La lisibilité de l’assiette expose un cheminement sur la saturation. «La cuisine est une liberté». L’intelligence du goût réfère à une analytique du produit : «je veux comprendre l’extraction, le confit, la texture majeure, je grandis de mes erreurs». A la vérité, David TOUTAIN jouent les balances et les contrebalances au sens musical d’une sépulcrale délicatesse, une réelle sensibilité pour le règne végétal qui rencontre les accords de la nature. Dans cette élaboration primale à savoir une concrétion qui mise la remémoration psychanalytique du passé, toutes les recherches s’ouvrent sur le pur, l’amer, le fumé.
«En bouche, un croquant casse la fraîcheur, une grosse complexité sur des fins poissons ou l’agression d’une cuisson». Par petites touches subtiles se trame une élégante féminité : «si je n’avais pas fait de cuisine, j’aurais fait de l’art en général, tout ce qui est artistique». Serein, le style DT va de la démonstration à la monstration, de l’étrange au familier pour abolir nos frontières gustatives, notre apriorité de salle. L’absence de choix dessine une continuité linéaire, un horizon de vie générationnel, à l’évidence. Un dîner au restaurant David TOUTAIN, à l’aune d’un set de DJing où des plats passent par-dessus, d’autres en-dessous, dans le chaud-froid de l’ordre extérieur, repousse les barrières, lentement. Méditer en toute intériorité, puis se disperser ou se concentrer de nouveau sur l’hétérogénéité des niveaux de réalité, la différenciation des températures et des tempi en degrés ontologiques. La technicité ahurissante ne nous fera pas oublier l’huile d’olive posée sur la table de l’homme qui murmure aux oreilles des girolles.
L’énergie engagée dénote d’une force tactile du toucher, d’une passion de goûter. «Pour se faire une fête d’aller au restaurant comme dans la folle excitation qui précède le voyage, il faut se vider». La méthodologie évolue dans l’avant-garde de la «nouvelle nouvelle cuisine» : «ne jamais se mettre la pression, réfléchir à chaque semaine, chaque jour, chaque heure, chaque table, chaque client. Focaliser sur chaque assiette». Des femmes : «j’adore les voix de femmes, leur fluidité, leur tonalité, leur joie de vivre».
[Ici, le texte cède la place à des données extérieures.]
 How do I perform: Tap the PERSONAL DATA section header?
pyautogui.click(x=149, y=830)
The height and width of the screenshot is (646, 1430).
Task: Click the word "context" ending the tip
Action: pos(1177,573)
Cette cuisine sertie dans son avenir, consciente de son devenir, ce «minimalisme» radical de la technicité étonne ou détonne, réveille ou éblouit ses engoués. La couleur prime le tableau, monacal et orgiaque, jouissif et ascétique, végétaliste et carné. David TOUTAIN partage des ancrages avec ses amis chefs de la garde rapprochée ultra-contemporaine : transe pour l’ailleurs, dialogue fécond avec les producteurs via toutes formes de réseaux, attention particulière aux objets fétichisés en salle, abolition différentielle de la distinction contenant/contenu, compréhension des syntaxes classiques puis tentative de dépassement de la codification dans l’humilité, élimination des frontières entre entrée-plat-dessert, prévalence de la carte blanche, régularité des quatre mains.
A l’instar du champ de l’art contemporain où le discours sur l’art s’identifie à l’art, la partition entre cuisine et art s’annihile ou bien plutôt cuisine et discours sur la cuisine se fondent, parfois se confondent. Créatif zélé, brillant hypersensible, David TOUTAIN frappe par son calme de douceur et de concentration soudées. Une cuisine proche de la terre ancestrale, cousue de rêves citadins, féminine, délicate. La délicatesse, concept cardinal voire cordial, à l’image de la caresse d’une intrigue, de la tendresse d’une énigme et, pourquoi pas, d’un affleurement inattendu qui vous effleure.